Art has always has been an important and integral part of Chris Sherwin's life.  Throughout the years he's dabbled in many different areas of art including woodturning, drawing, painting, ceramics, and music.  He took glassblowing as an elective during his senior year at Southern Connecticut State University.  He received a Bachelor of Science in Liberal Studies in 1991, with minors in Psychology and History and concentration in Special Education.  After two years of working as a residential direct care worker with individuals with Developmental Disabilities in Maryland, he returned to my home state of Vermont to begin his current ‘life path’ as a glassblower.

In the fall of 1993, Chris began apprenticing at Simon Pearce, Inc., a prestigious glass shop in Windsor, Vermont well known for their high quality production of crystal.  After a few months, he began blowing small vases and eventually worked my way to a team leader, which he held for over two years.   

In July of 1997, Chris left Vermont and moved to Chico, California. He was hired as a glass assistant at Orient & Flume Art Glass, a glass studio known internationally for their iridescent vases and paperweights, and torch work designs. He was like a kid in a candy shop. He was already skilled in the shaping and forming of glass; now he had numerous colors to experiment with and techniques to learn.  He spent the next seven years watching and learning from masters of the trade, practicing, refining and honing his skills.  He specialized in iridescent and torch work design and had many successful solo and collaboratively designed pieces on the production line as well as a successful section in the Orient & Flume retail showroom.

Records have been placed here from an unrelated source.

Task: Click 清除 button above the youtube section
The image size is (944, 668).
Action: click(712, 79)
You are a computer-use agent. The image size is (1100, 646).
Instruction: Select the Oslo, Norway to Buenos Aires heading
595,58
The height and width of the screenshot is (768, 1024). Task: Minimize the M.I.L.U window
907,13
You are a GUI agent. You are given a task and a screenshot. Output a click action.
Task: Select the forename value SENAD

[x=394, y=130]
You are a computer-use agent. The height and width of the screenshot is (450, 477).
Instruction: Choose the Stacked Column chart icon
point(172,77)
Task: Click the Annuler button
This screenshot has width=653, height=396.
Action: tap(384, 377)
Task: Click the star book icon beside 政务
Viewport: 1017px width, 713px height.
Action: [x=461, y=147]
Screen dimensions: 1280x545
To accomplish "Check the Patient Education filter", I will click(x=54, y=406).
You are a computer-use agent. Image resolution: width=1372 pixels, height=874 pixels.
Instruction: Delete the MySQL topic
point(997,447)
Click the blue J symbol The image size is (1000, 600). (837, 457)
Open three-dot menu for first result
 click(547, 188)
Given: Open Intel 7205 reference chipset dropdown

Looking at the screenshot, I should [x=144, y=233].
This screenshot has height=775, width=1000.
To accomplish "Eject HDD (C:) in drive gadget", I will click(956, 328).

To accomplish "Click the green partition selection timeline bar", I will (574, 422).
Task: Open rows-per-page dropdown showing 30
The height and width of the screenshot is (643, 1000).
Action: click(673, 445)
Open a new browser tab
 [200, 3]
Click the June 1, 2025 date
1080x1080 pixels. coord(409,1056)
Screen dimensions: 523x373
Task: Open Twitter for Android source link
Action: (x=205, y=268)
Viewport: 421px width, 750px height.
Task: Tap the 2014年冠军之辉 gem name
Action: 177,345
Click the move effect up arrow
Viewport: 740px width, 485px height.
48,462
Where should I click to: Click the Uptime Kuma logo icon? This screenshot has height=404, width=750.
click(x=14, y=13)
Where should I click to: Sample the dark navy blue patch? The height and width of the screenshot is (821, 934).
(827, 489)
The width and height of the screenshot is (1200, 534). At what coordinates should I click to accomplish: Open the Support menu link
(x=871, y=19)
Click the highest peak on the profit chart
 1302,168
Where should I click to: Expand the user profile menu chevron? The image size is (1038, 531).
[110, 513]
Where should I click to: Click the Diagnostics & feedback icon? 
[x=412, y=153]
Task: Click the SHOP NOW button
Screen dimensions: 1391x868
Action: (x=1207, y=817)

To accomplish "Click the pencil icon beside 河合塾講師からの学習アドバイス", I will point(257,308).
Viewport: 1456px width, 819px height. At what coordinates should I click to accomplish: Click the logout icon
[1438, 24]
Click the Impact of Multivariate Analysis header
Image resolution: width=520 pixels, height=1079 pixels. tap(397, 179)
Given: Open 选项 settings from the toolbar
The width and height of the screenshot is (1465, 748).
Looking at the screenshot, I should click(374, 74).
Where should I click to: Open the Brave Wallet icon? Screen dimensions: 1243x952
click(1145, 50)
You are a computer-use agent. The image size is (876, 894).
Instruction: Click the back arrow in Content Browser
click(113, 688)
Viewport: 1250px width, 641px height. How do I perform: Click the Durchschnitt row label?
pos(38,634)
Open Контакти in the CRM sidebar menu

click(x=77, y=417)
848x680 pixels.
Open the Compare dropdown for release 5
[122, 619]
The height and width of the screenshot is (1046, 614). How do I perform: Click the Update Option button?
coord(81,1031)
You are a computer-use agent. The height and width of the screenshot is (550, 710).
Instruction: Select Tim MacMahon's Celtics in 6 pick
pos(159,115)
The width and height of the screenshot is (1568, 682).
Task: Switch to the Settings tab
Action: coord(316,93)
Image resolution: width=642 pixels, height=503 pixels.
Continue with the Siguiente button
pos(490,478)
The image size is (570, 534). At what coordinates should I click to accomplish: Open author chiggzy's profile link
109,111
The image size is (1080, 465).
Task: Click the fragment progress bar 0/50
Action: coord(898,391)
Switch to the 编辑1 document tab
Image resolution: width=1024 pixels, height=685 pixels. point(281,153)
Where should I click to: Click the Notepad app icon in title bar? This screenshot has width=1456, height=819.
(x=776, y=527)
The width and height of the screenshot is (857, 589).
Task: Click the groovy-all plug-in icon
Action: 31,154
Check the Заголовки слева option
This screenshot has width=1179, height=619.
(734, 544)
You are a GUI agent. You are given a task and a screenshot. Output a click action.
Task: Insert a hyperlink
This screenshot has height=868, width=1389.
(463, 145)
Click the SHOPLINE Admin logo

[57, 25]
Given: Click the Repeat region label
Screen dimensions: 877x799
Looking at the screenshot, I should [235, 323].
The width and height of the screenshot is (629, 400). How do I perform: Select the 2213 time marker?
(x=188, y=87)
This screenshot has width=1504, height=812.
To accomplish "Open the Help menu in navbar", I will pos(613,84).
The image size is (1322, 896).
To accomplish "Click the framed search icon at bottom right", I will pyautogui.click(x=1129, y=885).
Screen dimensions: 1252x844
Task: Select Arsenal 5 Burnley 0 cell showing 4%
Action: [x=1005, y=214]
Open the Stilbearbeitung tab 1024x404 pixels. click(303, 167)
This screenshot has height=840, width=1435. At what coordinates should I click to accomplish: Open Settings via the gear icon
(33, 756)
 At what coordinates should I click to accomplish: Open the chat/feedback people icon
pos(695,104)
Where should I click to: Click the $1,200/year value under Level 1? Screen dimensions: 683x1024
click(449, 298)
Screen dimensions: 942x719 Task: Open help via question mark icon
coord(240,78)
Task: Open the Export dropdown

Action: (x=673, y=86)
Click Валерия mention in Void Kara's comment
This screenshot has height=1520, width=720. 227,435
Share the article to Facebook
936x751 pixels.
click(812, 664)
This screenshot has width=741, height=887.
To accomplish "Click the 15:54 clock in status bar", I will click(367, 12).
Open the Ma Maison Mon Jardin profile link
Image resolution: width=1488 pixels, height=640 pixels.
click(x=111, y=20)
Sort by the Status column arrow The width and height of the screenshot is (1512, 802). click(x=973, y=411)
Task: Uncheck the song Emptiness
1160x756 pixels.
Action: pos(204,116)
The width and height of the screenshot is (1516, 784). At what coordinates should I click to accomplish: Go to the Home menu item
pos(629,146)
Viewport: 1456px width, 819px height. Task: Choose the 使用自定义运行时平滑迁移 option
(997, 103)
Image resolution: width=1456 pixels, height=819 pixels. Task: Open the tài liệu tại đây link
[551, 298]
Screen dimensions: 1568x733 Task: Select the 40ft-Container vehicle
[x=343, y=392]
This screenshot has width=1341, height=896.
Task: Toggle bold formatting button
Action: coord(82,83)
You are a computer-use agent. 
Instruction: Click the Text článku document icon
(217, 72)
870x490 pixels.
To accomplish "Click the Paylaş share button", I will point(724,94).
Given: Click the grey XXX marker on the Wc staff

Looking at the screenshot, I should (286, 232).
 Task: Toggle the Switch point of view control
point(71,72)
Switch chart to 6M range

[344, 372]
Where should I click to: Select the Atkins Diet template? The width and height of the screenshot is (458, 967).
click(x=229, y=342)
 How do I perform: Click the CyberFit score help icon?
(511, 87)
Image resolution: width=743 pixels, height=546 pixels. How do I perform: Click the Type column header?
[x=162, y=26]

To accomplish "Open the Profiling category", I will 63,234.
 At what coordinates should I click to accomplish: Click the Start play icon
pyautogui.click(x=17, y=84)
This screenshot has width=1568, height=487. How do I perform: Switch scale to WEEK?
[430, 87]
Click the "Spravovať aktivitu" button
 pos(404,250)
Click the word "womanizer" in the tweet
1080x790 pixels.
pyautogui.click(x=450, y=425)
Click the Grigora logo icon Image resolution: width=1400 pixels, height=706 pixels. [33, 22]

In the summer of 2004, Chris and his family returned home to New England and set up his own glass studio. His designs are a composite of the techniques he learned at both prestigious glass studios, and he continues to specialize in the unique art of torch work, striving to capture by hand in glass the beauty he see in Nature, especially here in New England.

Artist’s Statement

I work in the medium of glass and specialize in torch work design and application. Using hand-pulled canes of glass made specifically for each design, and a hand-held oxy-propane torch, I melt and shape the tips of the glass canes and apply them to the glass form being created, to achieve the desired design.  It is best described as ‘painting with glass’.  After the decoration is complete, all of my work is hand shaped with wet newspaper.  I like to get as close to the glass as possible and using newspaper allows me to feel how the glass is moving with my hand.  Some of the pieces are formed into paperweights, others blown into various vessels.  When designing a piece, I try to allow the decoration or floral pattern dictate the form of the piece so as to provide harmony between the two.  The pieces vary in length from fifteen minutes to almost three hours.  The torch work process is intensive; all of my work is done ‘on the pipe’ and once a piece is started it demands concentration and attention to detail and form through to the end. My goal is to bring the creative and technical aspects of torch work design and application together with the freedom and elegance of hand-shaped forms to create harmonious, high quality, collectible pieces of art glass.